U.S. District Judge Gonzalo Curiel made the ruling from the bench in San Diego, California, with more motions to be heard in the coming weeks.
The case -- one of two class-action lawsuits by former students of a real estate training program founded by Republican presidential nominee Donald Trump in California -- is set for trial in November. A message left with Trump's presidential campaign was not immediately returned.
This latest development is part of an ongoing saga for Trump after he came under fire in June for questioning Curiel's impartiality based on his Mexican heritage.

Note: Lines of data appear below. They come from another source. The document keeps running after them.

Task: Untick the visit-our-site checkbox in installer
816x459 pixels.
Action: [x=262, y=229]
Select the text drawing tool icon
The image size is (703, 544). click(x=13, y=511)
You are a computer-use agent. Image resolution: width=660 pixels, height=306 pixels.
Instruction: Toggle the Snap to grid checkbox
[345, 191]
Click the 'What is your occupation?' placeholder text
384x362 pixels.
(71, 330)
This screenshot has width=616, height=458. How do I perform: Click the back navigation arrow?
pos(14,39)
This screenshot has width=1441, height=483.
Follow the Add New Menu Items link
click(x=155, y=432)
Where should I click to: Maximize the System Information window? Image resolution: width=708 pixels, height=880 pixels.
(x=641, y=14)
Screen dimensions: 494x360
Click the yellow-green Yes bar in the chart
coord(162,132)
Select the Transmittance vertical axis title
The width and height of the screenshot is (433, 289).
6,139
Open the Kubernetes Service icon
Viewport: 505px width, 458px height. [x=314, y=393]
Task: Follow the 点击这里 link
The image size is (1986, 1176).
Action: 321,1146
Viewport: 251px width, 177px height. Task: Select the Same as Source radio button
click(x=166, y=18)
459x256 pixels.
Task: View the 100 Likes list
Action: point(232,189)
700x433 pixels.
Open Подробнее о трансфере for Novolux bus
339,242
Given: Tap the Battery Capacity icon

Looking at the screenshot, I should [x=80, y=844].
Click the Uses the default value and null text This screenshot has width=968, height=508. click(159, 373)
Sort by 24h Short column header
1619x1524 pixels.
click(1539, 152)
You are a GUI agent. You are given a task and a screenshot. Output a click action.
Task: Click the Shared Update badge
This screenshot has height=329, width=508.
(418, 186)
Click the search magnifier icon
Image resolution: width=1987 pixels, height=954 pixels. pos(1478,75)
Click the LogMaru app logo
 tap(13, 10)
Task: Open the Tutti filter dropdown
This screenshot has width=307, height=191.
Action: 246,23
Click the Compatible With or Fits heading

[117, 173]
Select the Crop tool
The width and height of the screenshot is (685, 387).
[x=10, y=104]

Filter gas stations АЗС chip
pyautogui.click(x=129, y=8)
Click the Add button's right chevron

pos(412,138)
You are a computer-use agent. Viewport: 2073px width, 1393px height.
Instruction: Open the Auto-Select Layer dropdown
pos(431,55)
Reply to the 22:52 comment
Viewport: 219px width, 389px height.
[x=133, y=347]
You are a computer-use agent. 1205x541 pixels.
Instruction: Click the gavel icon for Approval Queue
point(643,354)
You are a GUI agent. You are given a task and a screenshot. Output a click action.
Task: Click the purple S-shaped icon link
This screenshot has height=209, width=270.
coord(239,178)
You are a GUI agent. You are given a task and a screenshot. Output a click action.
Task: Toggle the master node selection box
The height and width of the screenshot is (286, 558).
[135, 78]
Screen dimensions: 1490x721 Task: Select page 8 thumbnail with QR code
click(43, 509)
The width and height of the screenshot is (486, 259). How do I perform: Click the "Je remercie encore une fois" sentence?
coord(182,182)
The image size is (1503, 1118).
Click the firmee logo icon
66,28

Trump was condemned by Democrats and Republicans alike after he repeatedly referred
to Indiana-born Curiel as a "hater" and a "Mexican," while criticizing the judge's rulings in the case.
One of Trump's harshest rebukes came from House Speaker Paul Ryan, who described the language as "sort of like the textbook definition of a racist comment."
Trump later defended himself in a written statement, saying he did not believe "one's heritage (made) them incapable of being impartial."
"Based on the rulings that I have received in the Trump University civil case, I feel justified in questioning whether I am receiving a fair trial," Trump said.
He added that he also had "concerns as to my ability to receive a fair trial" due to his presidential campaign's focus on illegal immigration.
Trump University was launched in 2005 as a real estate seminar business that promised to teach students Trump's investing techniques.
The business, which has effectively been defunct for several years, is facing three lawsuits filed by and on behalf of dissatisfied enrollees, two class actions in California and a lawsuit by New York Attorney General Eric Schneiderman.
The plaintiffs allege Trump's program took in an estimated $40 million, but was mired in fraud and deception. Trump has defended the school and said the lawsuits should have been dismissed.